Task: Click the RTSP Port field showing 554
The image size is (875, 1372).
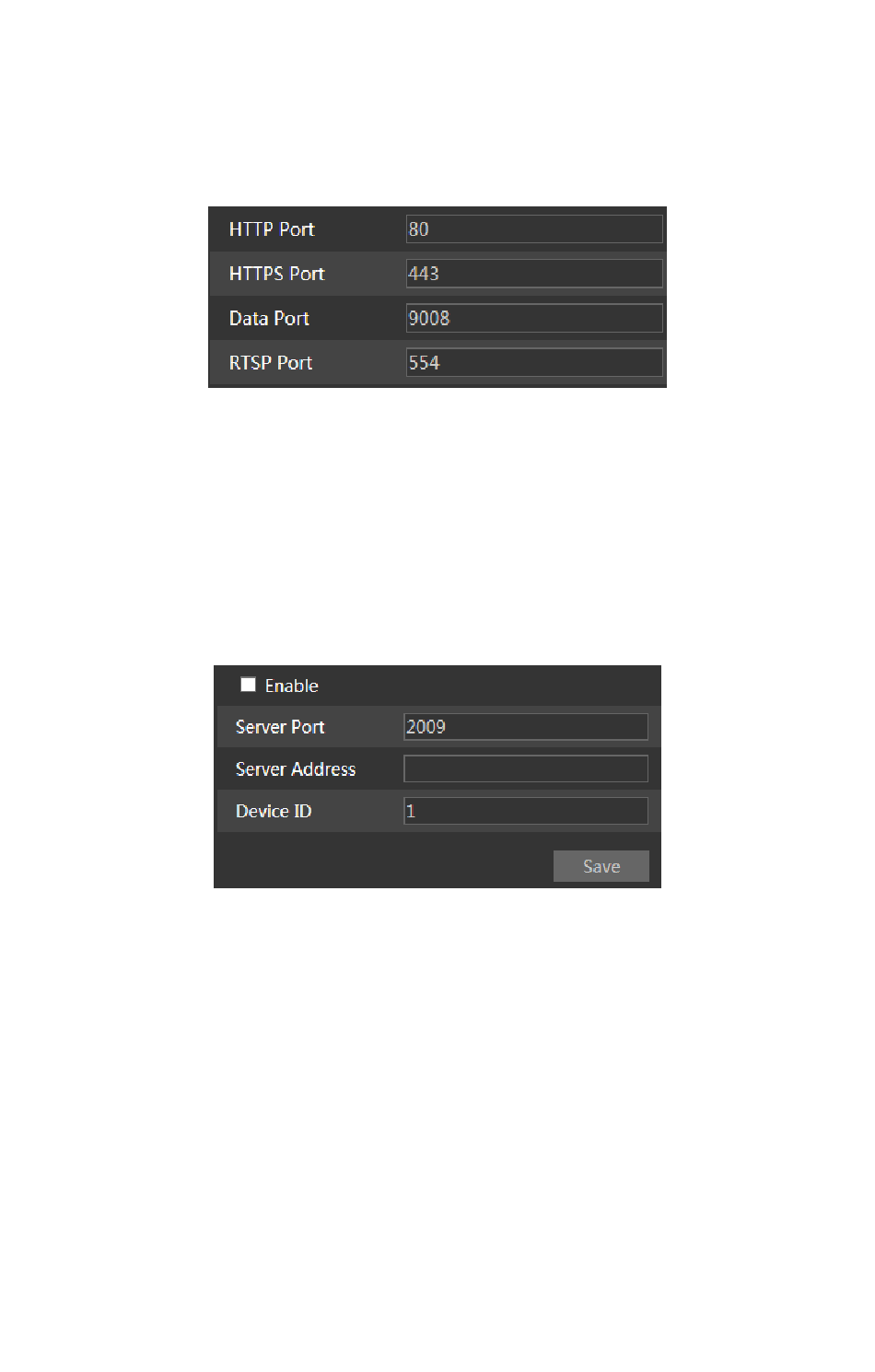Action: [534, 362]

..............................

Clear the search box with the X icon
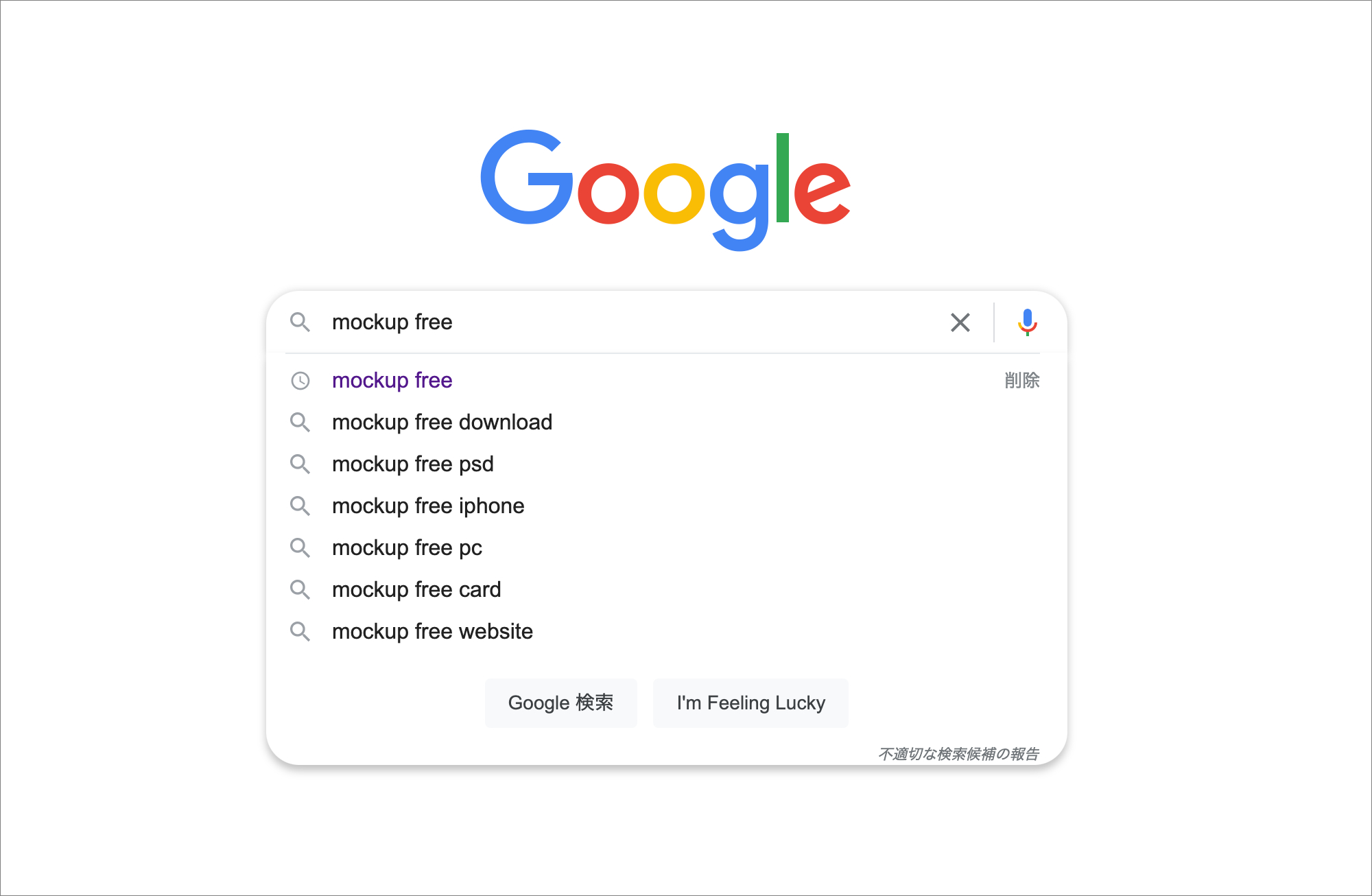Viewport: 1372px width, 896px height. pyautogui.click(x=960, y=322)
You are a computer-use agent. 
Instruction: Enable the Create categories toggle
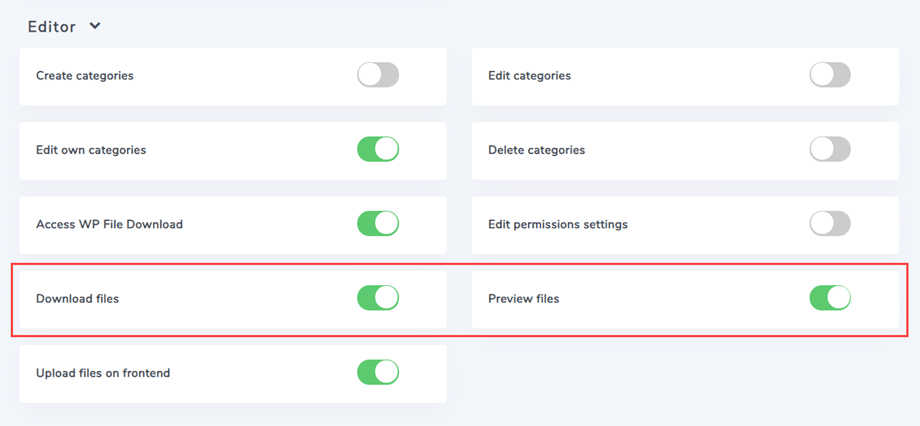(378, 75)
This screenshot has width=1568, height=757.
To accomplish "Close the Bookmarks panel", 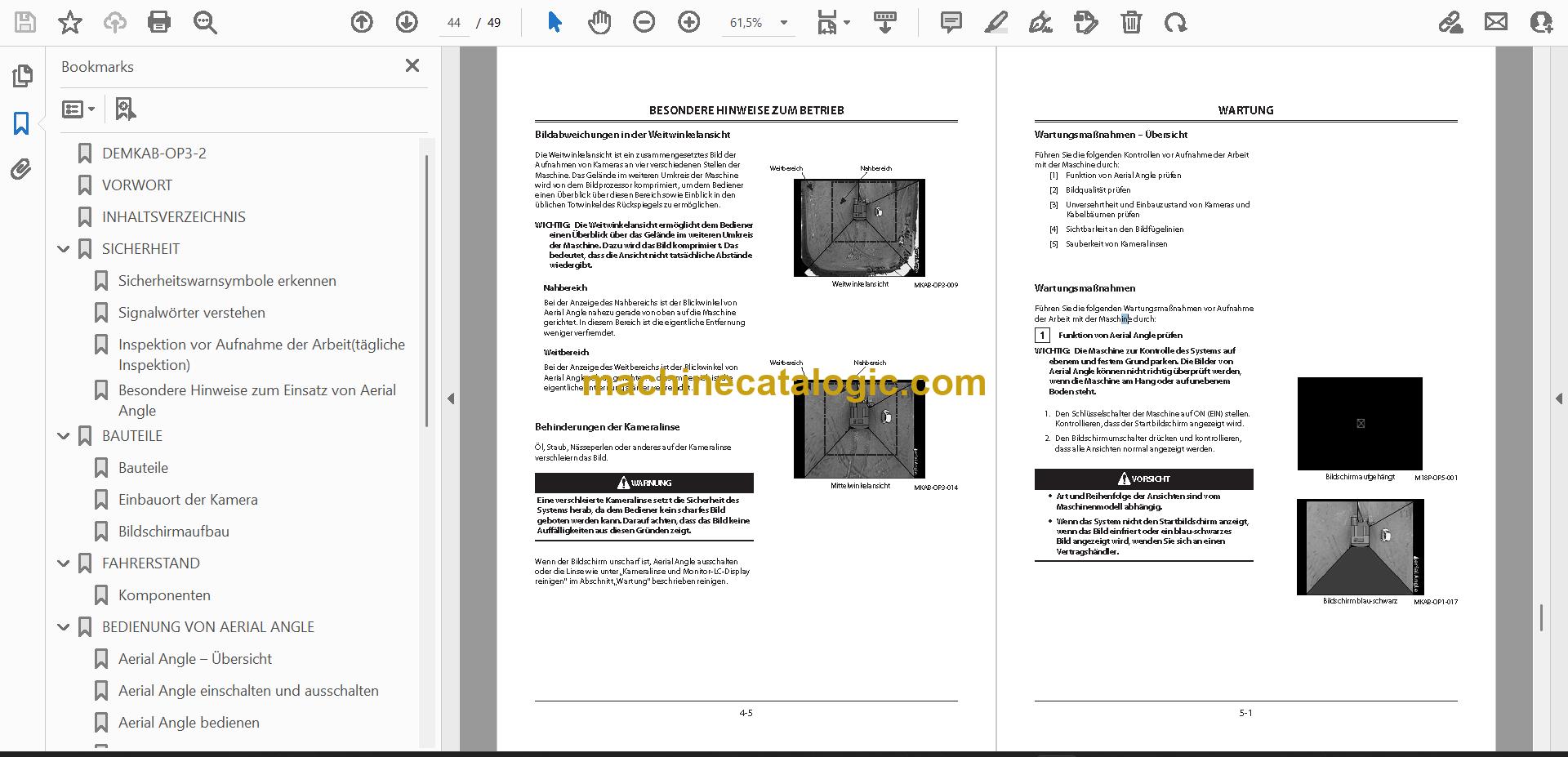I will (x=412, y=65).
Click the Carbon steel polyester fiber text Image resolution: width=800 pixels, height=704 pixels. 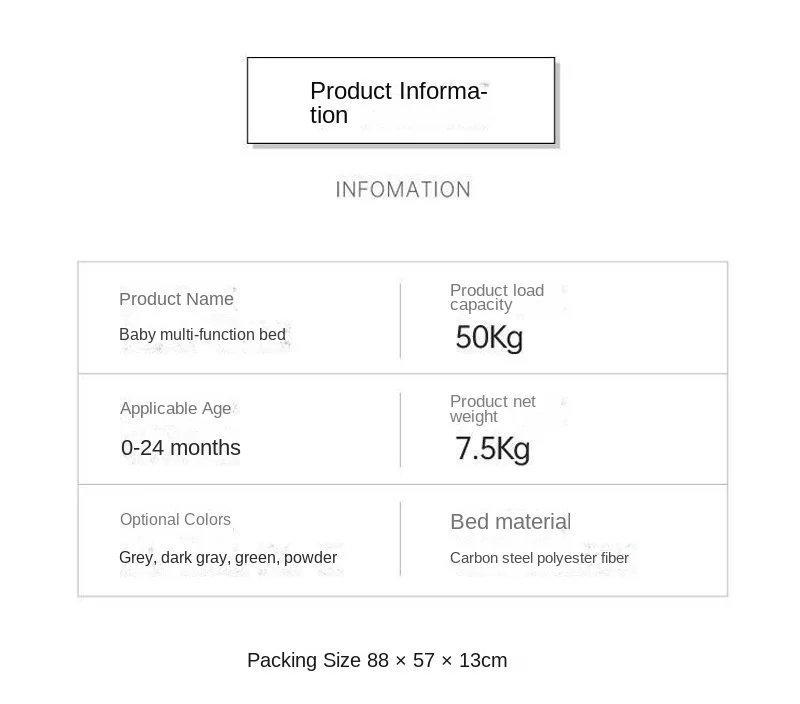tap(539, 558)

..............................

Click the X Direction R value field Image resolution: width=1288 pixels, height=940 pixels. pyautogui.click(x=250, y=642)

..............................

REQUEST =
Could you copy out the lines between the one holding "Task: Click the RTSP Port field showing 554" and the one holding "Action: [534, 362]", inclusive, without the pictures?

TASK RESPONSE =
Task: Click the RTSP Port field showing 554
The image size is (875, 1372).
Action: [534, 362]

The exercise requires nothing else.